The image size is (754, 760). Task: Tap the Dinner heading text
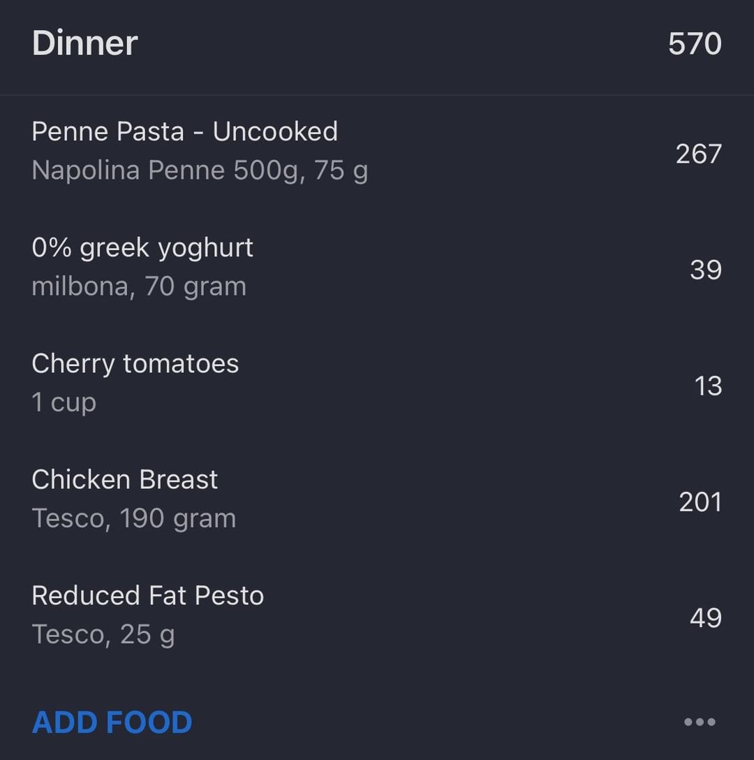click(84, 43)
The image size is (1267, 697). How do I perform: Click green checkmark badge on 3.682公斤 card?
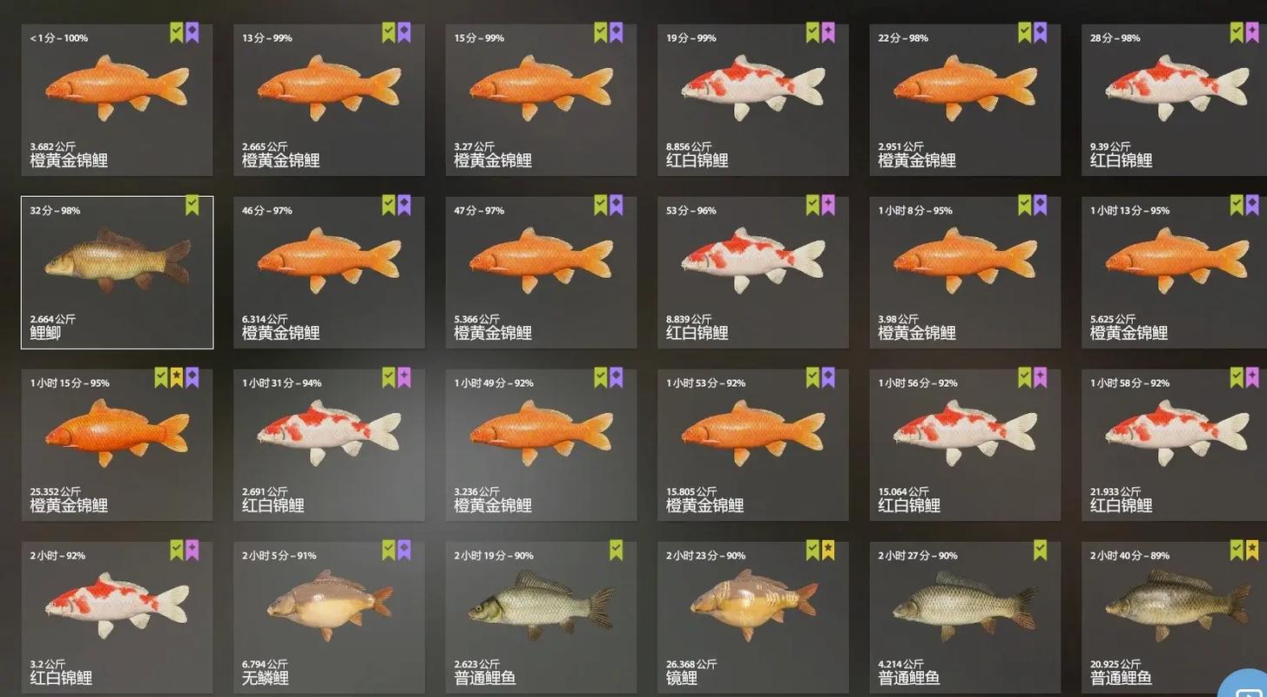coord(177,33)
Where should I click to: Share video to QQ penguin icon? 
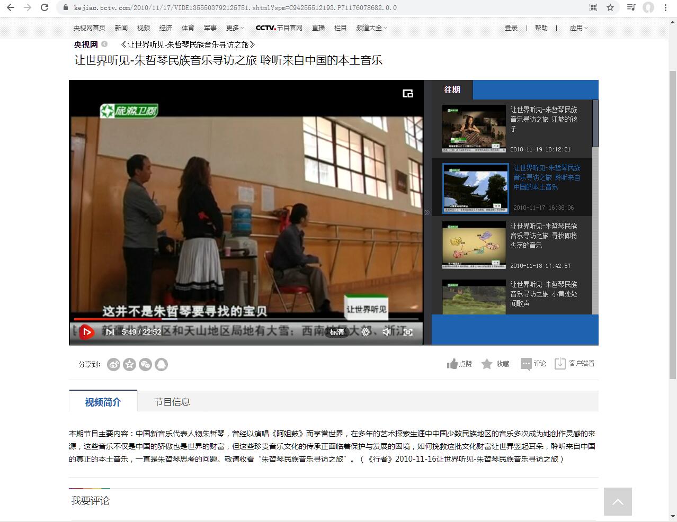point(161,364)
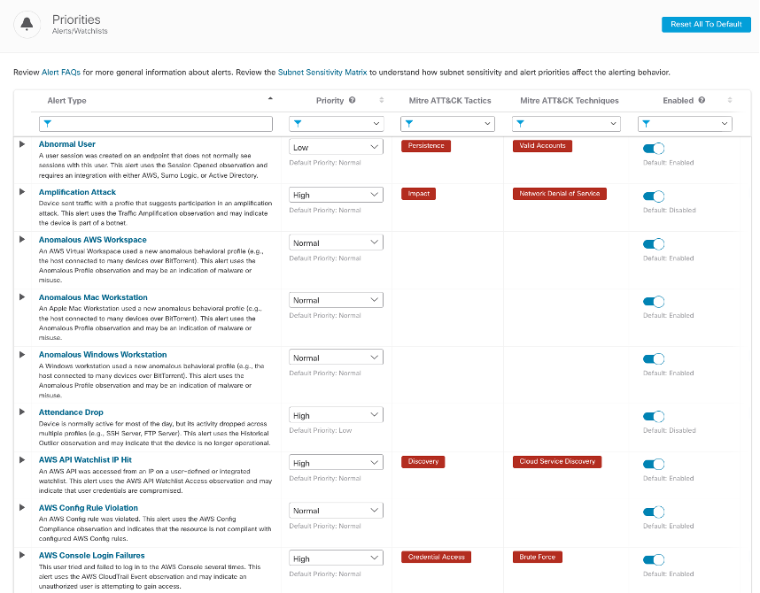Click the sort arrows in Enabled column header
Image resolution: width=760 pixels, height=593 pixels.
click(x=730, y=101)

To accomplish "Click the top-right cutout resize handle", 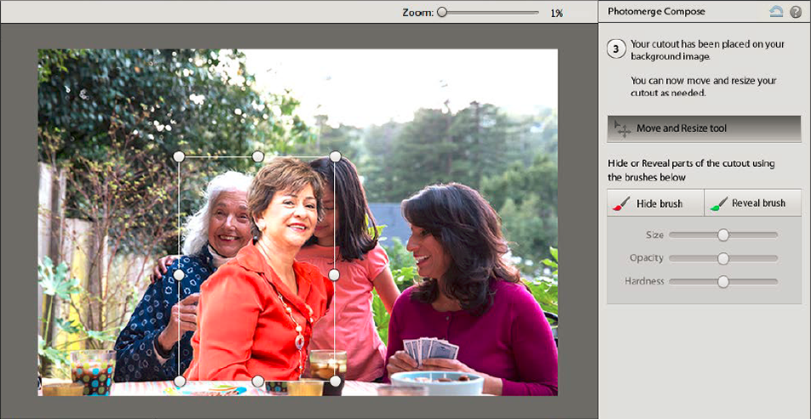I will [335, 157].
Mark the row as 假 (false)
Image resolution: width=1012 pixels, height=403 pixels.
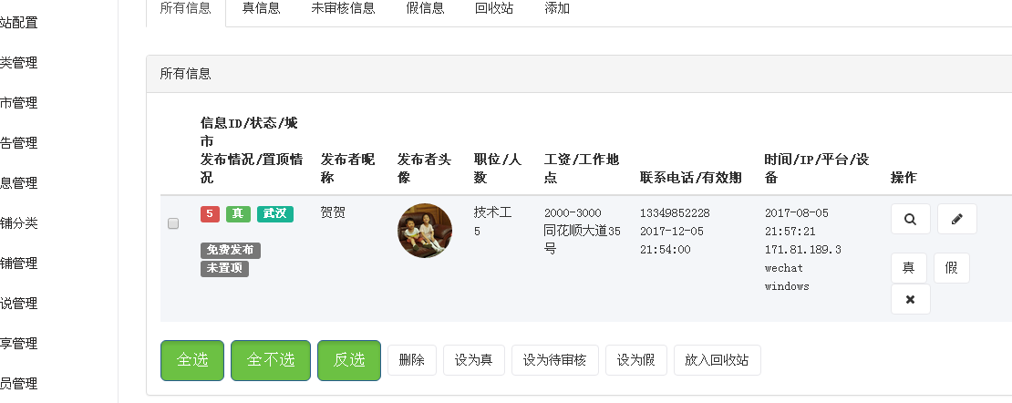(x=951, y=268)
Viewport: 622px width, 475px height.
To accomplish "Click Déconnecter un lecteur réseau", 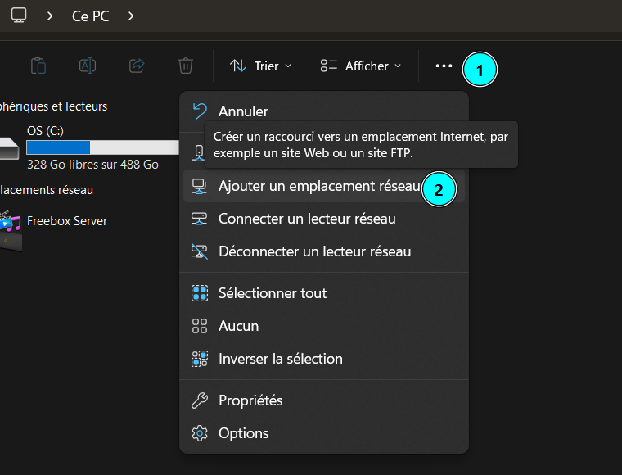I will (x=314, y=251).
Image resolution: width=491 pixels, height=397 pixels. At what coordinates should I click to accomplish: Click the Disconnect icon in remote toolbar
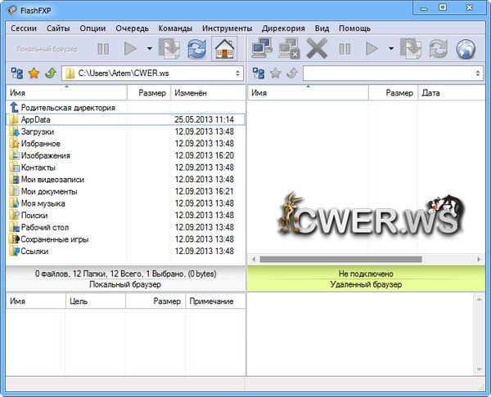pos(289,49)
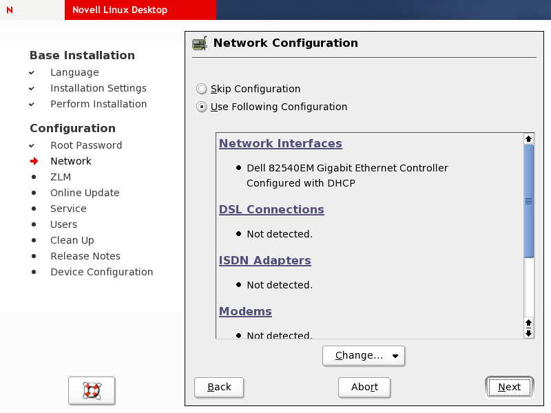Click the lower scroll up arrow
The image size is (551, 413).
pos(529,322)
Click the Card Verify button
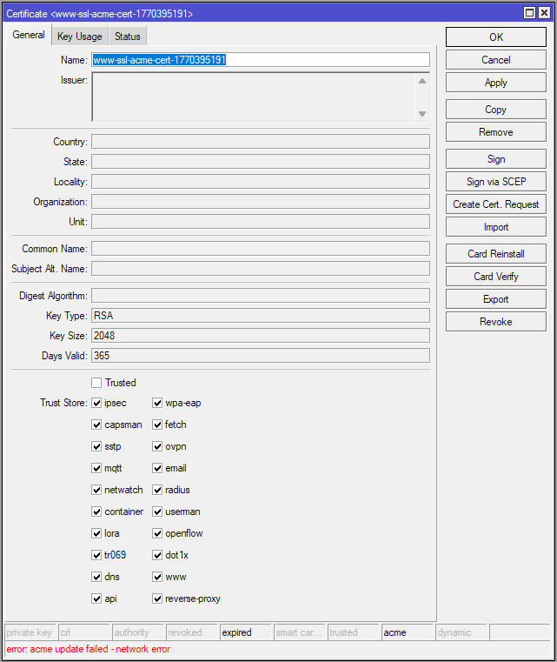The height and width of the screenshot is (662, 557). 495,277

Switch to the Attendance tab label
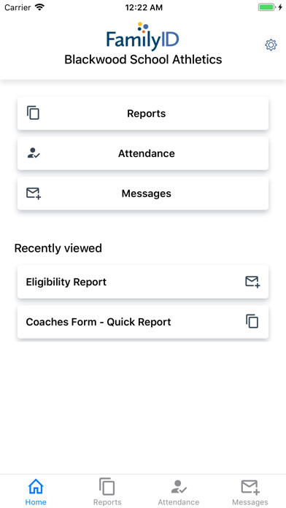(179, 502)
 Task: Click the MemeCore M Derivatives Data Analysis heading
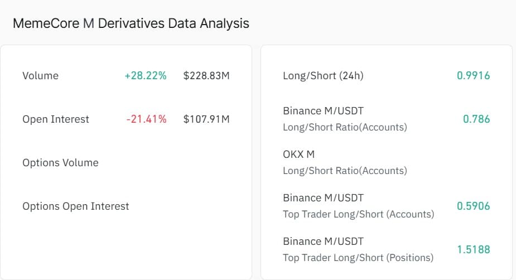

= = = =

YOUR OBJECTIVE: Reproduce exactly and only the lines from the line that contains "Image resolution: width=491" to the end of the data above, both ends included. No pictures go in the copy.

RESULT:
Image resolution: width=491 pixels, height=397 pixels. At what coordinates should I click to accomplish: Click the Disconnect icon in remote toolbar
pos(289,49)
Click the lower scroll up arrow
The image size is (551, 413).
pos(529,322)
Click the Card Verify button
The height and width of the screenshot is (662, 557). 495,277

Switch to the Attendance tab label
(179, 502)
 Task: Click the MemeCore M Derivatives Data Analysis heading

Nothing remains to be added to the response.